ところで海苔に、表(オモテ)と裏(ウラ)の区別はあるのでしょうか?その答えは「あります」。海苔をよく見ると、光沢があるつやつやな面と、ざらざら感のある面がありますが、つやのある面がオモテ。巻き簾のあとの筋のある面がウラです。紙も同様ですが、表裏差があり、普通、なめらかな面を表、ざらざらした面を裏と呼びます。
ところで、表裏ができる原因は主に次のふたつがあります。ひとつは、紙をすく過程のワイヤーや簀に接し脱水されるときにできます。もう一つは、漉いた紙を乾燥させる過程で板に接した面が表、刷毛(はけ)でなでたあとが見える面が裏となります。
和紙の場合、ひとつ目は漉く過程で漉簀(すきす、単に簀…竹ひごを絹糸で編んだ竹簀が主体)の上に汲み上げられた紙料液は、繊維だけが簀に引っかかって、水は流れ落ちてしまいます。
その結果、簀の上に残った繊維層が紙になります。分散された紙料液には、長短の異なる繊維がありますが、紙を漉く最初のうちは長い繊維だけが簀のひごの上に引っかかっり、短い繊維はひごの間をすり抜けて流れ落ちてしまいます。紙料液を汲んでは揺する操作を繰り返すと、次第に長い繊維が簀の目に詰まっていき、隙間が狭くなり、短い繊維も引っかかっていきます。
このようにして、次々と繊維が積み重なっていき、簀に接した面には長い繊維が多く、簀と反対の面には長い繊維に混じって短い繊維も多く含まれるようになります。長い繊維が多いと表面の凹凸が目立ち、短い繊維が多いと滑らかな表面となります。
機械抄きの場合、抄紙機のワイヤーパートで紙匹が形成されるとき、ワイヤーに接した面を裏(裏面、ワイヤー面)、その反対面を表(おもて、表面、フェルト面)といいます。ここでフェルト面とは、プレスパートで湿紙から水分を除去するために用いる織物(フェルト)に接するので、こういいます。

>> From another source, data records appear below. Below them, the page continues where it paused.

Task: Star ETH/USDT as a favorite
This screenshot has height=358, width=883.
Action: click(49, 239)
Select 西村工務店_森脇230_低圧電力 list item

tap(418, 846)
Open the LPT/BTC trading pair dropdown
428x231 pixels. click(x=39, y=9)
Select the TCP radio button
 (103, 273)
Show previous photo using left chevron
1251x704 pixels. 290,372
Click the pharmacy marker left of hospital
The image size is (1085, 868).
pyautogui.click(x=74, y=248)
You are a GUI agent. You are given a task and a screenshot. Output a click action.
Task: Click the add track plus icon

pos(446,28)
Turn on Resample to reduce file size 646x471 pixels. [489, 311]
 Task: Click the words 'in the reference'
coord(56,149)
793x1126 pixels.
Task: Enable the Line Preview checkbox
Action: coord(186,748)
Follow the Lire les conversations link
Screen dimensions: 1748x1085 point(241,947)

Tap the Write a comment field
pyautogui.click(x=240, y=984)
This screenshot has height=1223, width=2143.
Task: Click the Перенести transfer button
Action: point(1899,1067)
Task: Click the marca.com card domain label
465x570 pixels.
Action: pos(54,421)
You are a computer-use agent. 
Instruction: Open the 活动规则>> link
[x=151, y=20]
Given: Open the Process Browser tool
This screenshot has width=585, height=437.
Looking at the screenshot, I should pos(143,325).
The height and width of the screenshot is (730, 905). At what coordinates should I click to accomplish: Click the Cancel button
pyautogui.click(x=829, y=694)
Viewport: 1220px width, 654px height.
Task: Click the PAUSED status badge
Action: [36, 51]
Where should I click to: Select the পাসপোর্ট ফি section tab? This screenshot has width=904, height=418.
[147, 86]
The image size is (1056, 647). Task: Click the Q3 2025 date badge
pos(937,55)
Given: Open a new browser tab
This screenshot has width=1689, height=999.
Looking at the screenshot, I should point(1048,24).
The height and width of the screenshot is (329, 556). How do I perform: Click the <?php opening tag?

一般的にワイヤー面が紙の平滑性が劣り、フェルト面のほうが滑らかな面をしております。また、抄紙ワイヤーの多い多層抄きの板紙は良質面が表、他の面を裏となります。これが表裏ができる第一の原因です。
しかし最近、洋紙では、従来の1枚のワイヤー(単網式)から2枚のワイヤーの間で紙を抄くツインワイヤー方式や長網の上部に新たにワイヤーを設置するオントップワイヤー方式の抄紙機が採用されようになり、また、他にもプレスパートの型式改善、ワイヤー、フェルトなどの用具の進歩、サイズプレスや加工機(塗工機)による表面処理・塗布が行われるなど、次第に紙の表裏差は軽減ないし解消されてきており、紙の表裏はほとんど分かりにくくなっています。まさに製紙技術の大幅な進歩です。
なお、手漉き和紙の場合、手漉きした紙に重石(おもし)などを載せ脱水しますが、まだかなりの水分を含んでいます。そのため木製の干板(ほしいた、張板(はりいた)とも言う)や乾燥機の金属板の上に張りつけて、日光による天日乾燥やスチームなどの伝導熱によって乾燥します。この干板や金属板に張りつけるときに、刷毛を使いますので、刷毛でなでた痕が残り、その反対の干板に接した面は滑らかになります。このように板に接していた平滑な面が表、刷毛のなでた痕がある面が裏となります。このため多くは漉簀に接した面が表になるように、この面を干板に接するように張り付けます。
ただ紙の種類によって差があるようで、鳥の子系の紙は上記のように簀の肌が表で、そのまま板に貼り乾燥されます。逆に奉書系の紙は、簀の反対側が表です。すなわち最後にすくった原料が紙の表となり、簀に当たった面が裏肌に仕上げます。